As Tea Party, Teachers and Teamsters Watch, Tough Session Starts

By: David Royse, The News Service of Florida
By: David Royse, The News Service of Florida


With competing protests outside the building, Florida lawmakers began their annual session on Tuesday, looking at a huge budget deficit, a stagnant economy and a new governor intent on controversial changes.

For the third year in a row a beleaguered Legislature began a session needing to reduce spending, and will be piling cuts upon previous cuts. Leadership in both chambers has acknowledged that the year will be particularly difficult.

“There is hardship yet to be endured, hard decisions yet to be made. Too many homes still teeter on the edge of foreclosure. Too many people who want work still cannot find work,” Senate President Mike Haridopolos said in his opening speech, outlining the bleak situation outside the Capitol. “And we will cut billions more from the state budget at a time when unfunded mandates from the federal government and the needs of our citizens demand more from us, not less. So, if it is true that adversity builds character, then every one of you can count on being a much better person by the time we adjourn in 60 days.”

If there was any question as to whether real people were paying attention, as lawmakers began their opening floor sessions Tuesday, members of the tea party movement were rallying near the Capitol in support of new Gov. Rick Scott, smaller government and other conservative causes. At the same time, union members and teachers, and backers of environmental spending, were on hand to protest against his plans or those of his GOP colleagues in the Legislature.

Scott was set to give his first State of the State speech later Tuesday evening, expected to again spell out his vision for a leaner - and opponents would say meaner – government as part of his plans for creating hundreds of thousands of jobs. Scott has promised to make his central focus reducing the state’s stubborn unemployment rate, stuck around 12 percent for several months.
---
■ **Required work**
**A.** Using the article on the Florida legislative session, answer the following:
(i) For how many consecutive years has the Legislature begun a session needing to reduce spending?
(ii) Within how many days does the Senate President say lawmakers will adjourn?
(iii) Around what level has the state's unemployment rate been stuck for several months?
**B.** Retype the passage of the article on the Florida legislative session from "With competing protests" to "be particularly difficult.".

■ **Data listing**
---
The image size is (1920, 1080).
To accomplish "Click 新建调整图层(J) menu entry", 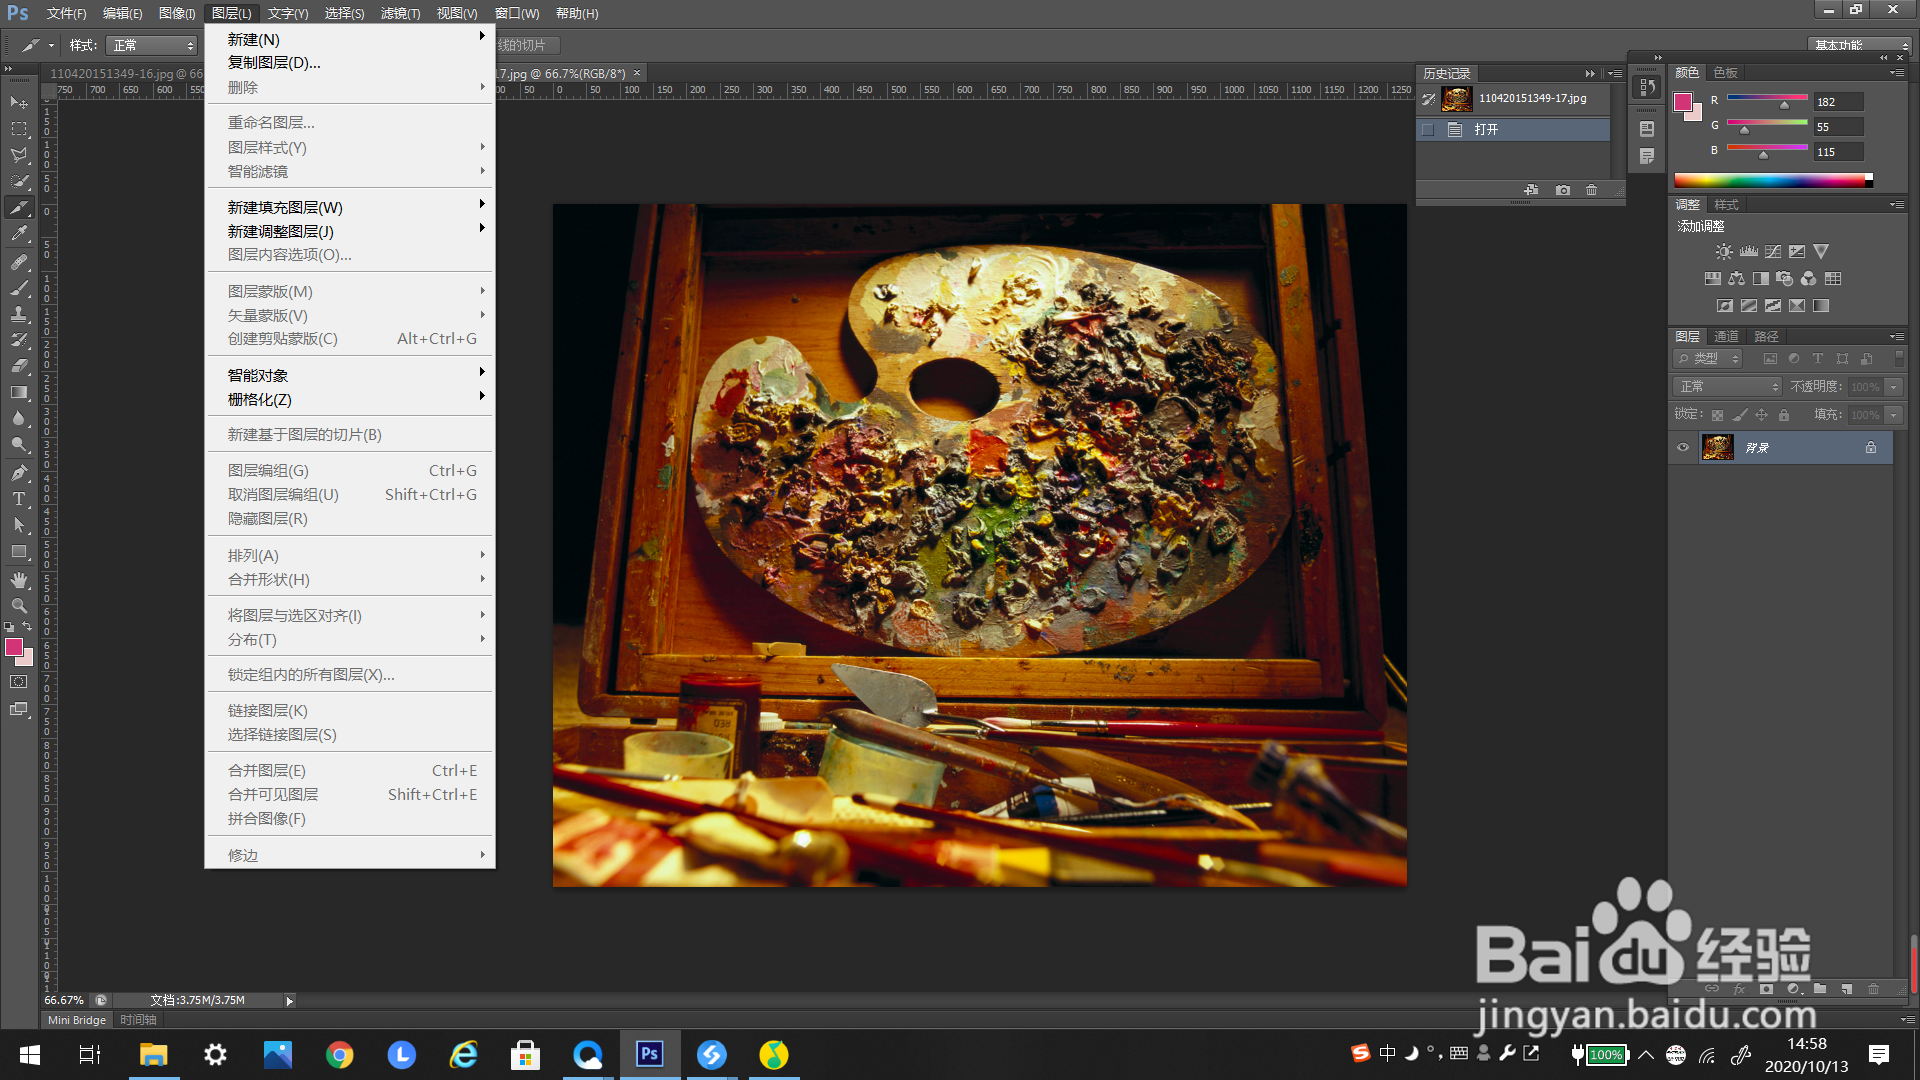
---
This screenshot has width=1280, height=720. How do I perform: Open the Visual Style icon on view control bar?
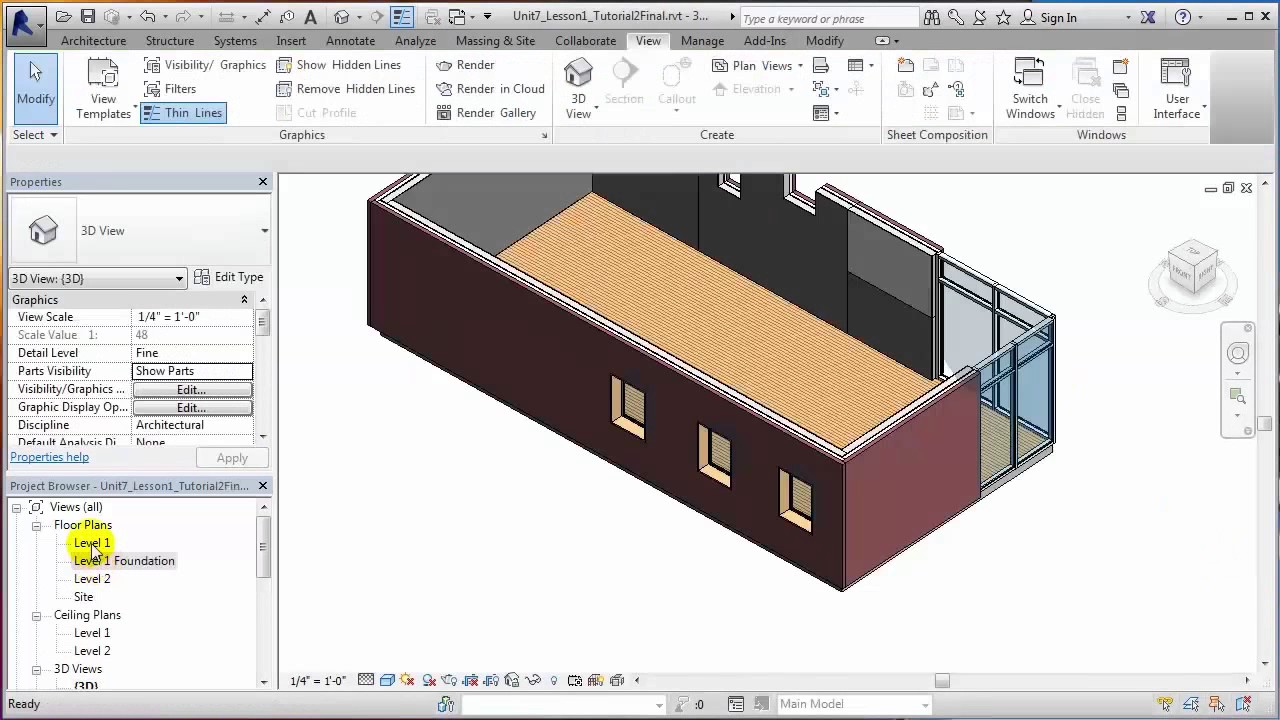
---
■ **Solutions to each task**
**A.**
(i) Three; this is the third year in a row.
(ii) 60 days.
(iii) Around 12 percent.

**B.**
With competing protests outside the building, Florida lawmakers began their annual session on Tuesday, looking at a huge budget deficit, a stagnant economy and a new governor intent on controversial changes.

For the third year in a row a beleaguered Legislature began a session needing to reduce spending, and will be piling cuts upon previous cuts. Leadership in both chambers has acknowledged that the year will be particularly difficult.